Ada beberapa keajaiban indera mendengar yang disebutkan di dalam Al Qur’an;

Pertama, kata as-sam’ (السمع) /indera mendengar, disebutkan lebih dulu dari indera yang lain. Seperti dalam firman Allah ta’ala,

"إِنَّ السَّمْعَ وَالْبَصَرَ وَالْفُؤَادَ كُلُّ أُولَٰئِكَ كَانَ عَنْهُ مَسْئُولً " (الإسراء، آية 36).

“Sesungguhnya pendengaran, penglihatan dan hati, semuanya itu akan diminta pertanggungan jawabnya”. (QS. Al Isra’: 36)

 "إِنَّ ٱللَّهَ كَانَ سَمِيعًۢا بَصِيرًا" (النساء، آية:58)

“Sungguh, Allah Maha Mendengar, Maha Melihat”. (QS. An-Nisa': 58)

 

لَيْسَ كَمِثْلِهِ شَيْءٌ وَهُوَ السَّمِيعُ البَصِيرُ. (الشورى، آية: 11)

“Tidak ada sesuatu pun yang serupa dengan Dia. Dan Dia Yang Maha Mendengar, Maha Melihat”. (QS. Asy-Syura: 11)

" وَاللَّهُ أَخْرَجَكُمْ مِنْ بُطُونِ أُمَّهَاتِكُمْ لا تَعْلَمُونَ شَيْئًا وَجَعَلَ لَكُمُ السَّمْعَ وَالأبْصَارَ وَالأفْئِدَةَ لَعَلَّكُمْ تَشْكُرُونَ " سورة (النحل، آية: 87)

“Dan Allah mengeluarkan kamu dari perut ibumu dalam keadaan tidak mengetahui sesuatupun, dan Dia memberi kamu pendengaran, penglihatan dan hati, agar kamu bersyukur” (QS. An Nahl 87)

 

Dilihat dari urutan penyebutan indera mendengar lebih dulu dari indera lainnya, menunjukkan bahwa indera mendengar menjadi pintu utama akses informasi, ilmu, pengetahuan yang masuk, atau yang diistilahkan sebagai reseptif bagi manusia. Bayi baru lahir lebih dulu mendengar suara ibunya, sebelum melihat. Bahkan menurut penelitian, bayi sudah dapat mendengar suara ibunya sejak dalam rahimnya.
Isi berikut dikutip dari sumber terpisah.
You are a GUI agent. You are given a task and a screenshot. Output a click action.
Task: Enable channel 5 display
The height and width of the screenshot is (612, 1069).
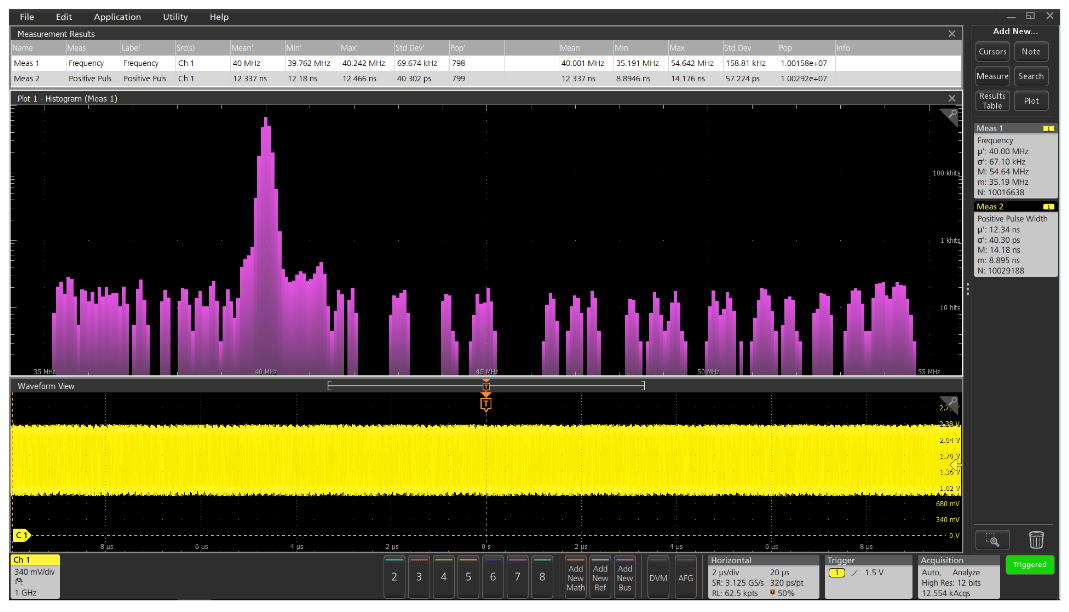(469, 578)
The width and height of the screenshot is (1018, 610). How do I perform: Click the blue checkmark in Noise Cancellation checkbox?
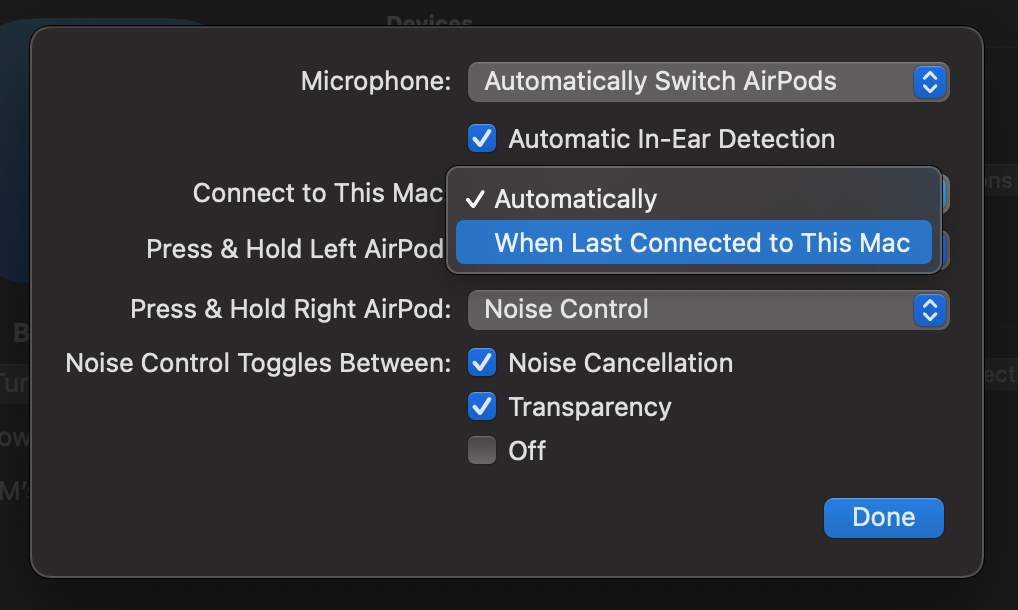[482, 362]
Kedua, indera pendengaran satu-satunya indera yang paling aktif dari indera lainnya, yang tidak bisa dihalangi oleh apa pun. Misalanya, mata tidak bisa melihat orang yang berbicara di balik tembok, tetapi telinga bisa mendengarnya. Pendengaran juga bisa menjangkau suara yang jauh, yang mata tidak dapat melihatnya. Syaikh ‘Isham bin Sholeh Al ‘Uwaid menyampaikan dalam situs https://vb.tafsir.net/forum/,

أما السمع فهي حاسة لا إرادية، فالإنسان لا يستطيع أن يُصِّم سمعه كما يستطيع أن يغمض عينيه، بل يسمع جميع الأصوات التي حوله إجباراً لا اختياراً، والله أعلم.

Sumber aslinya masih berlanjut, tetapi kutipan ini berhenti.